═════ RECORD SET

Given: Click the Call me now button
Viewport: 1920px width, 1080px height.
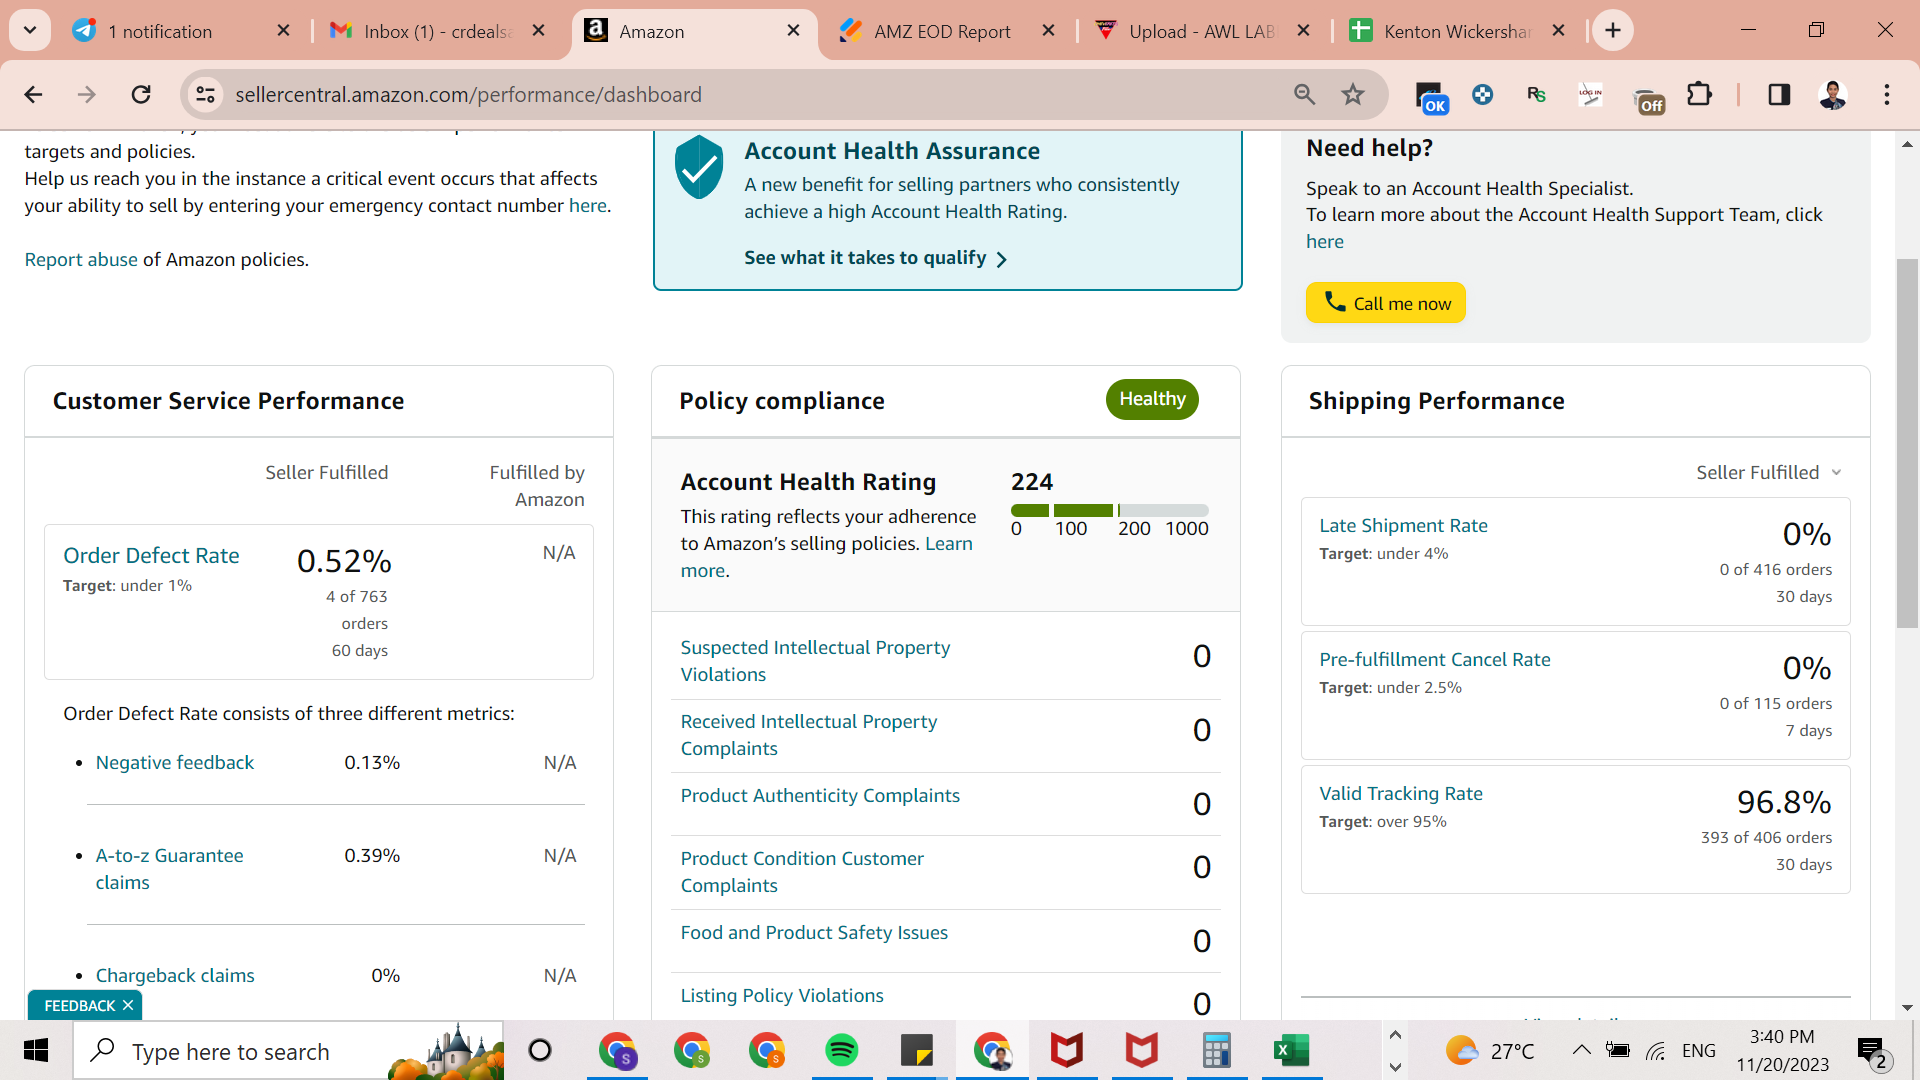Looking at the screenshot, I should point(1385,303).
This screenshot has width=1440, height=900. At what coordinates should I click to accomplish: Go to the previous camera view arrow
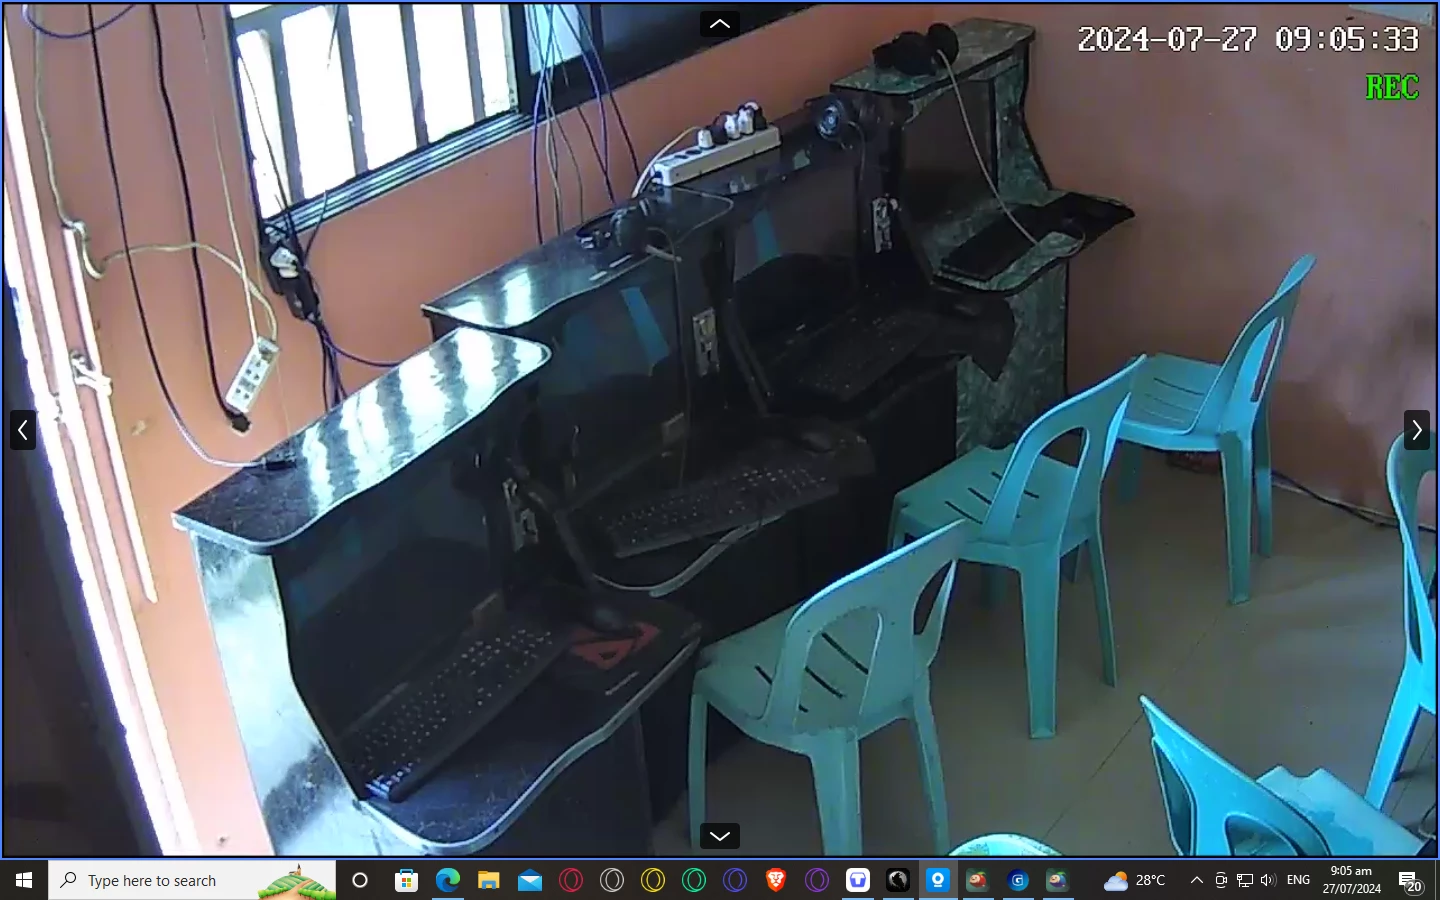[23, 430]
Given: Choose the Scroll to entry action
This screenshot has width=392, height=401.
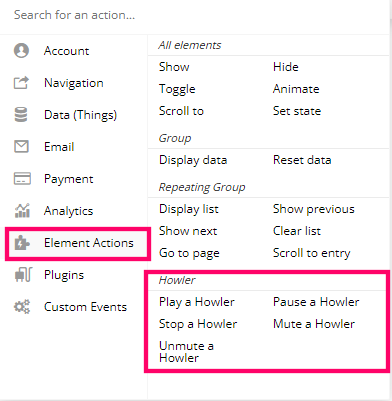Looking at the screenshot, I should tap(312, 253).
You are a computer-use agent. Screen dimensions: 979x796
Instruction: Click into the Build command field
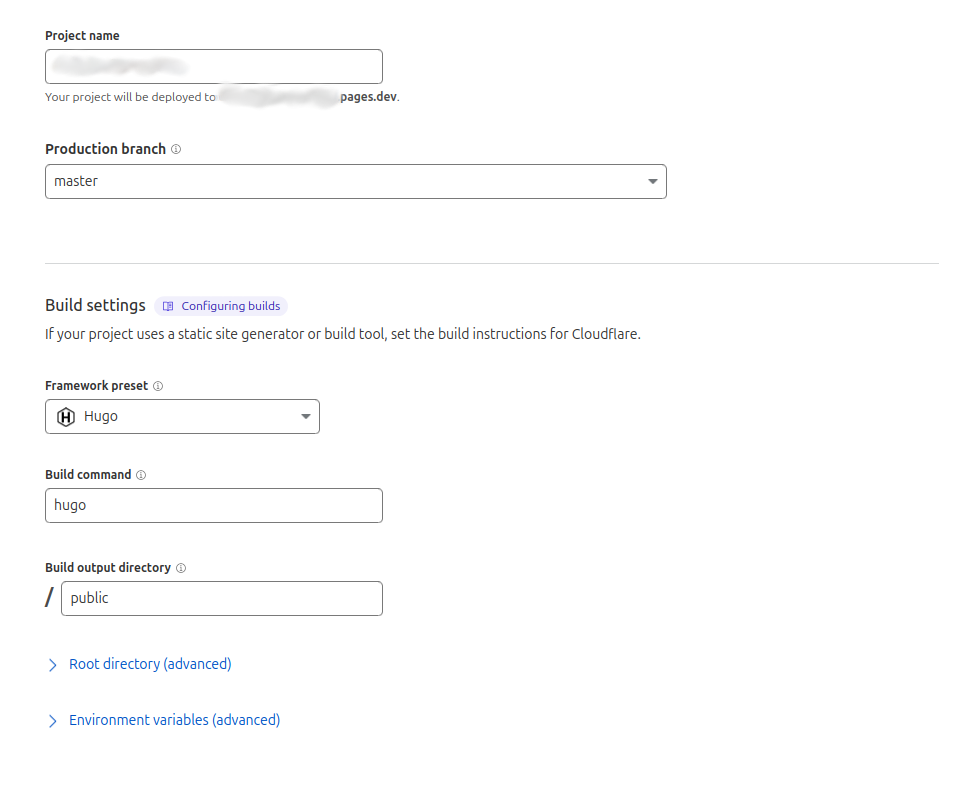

══════════

GOAL OF THE EXERCISE → Would you please filter the lines above and copy every one that includes "Given"?

COMPLETED TASK →
Given: Click the Call me now button
Given: Choose the Scroll to entry action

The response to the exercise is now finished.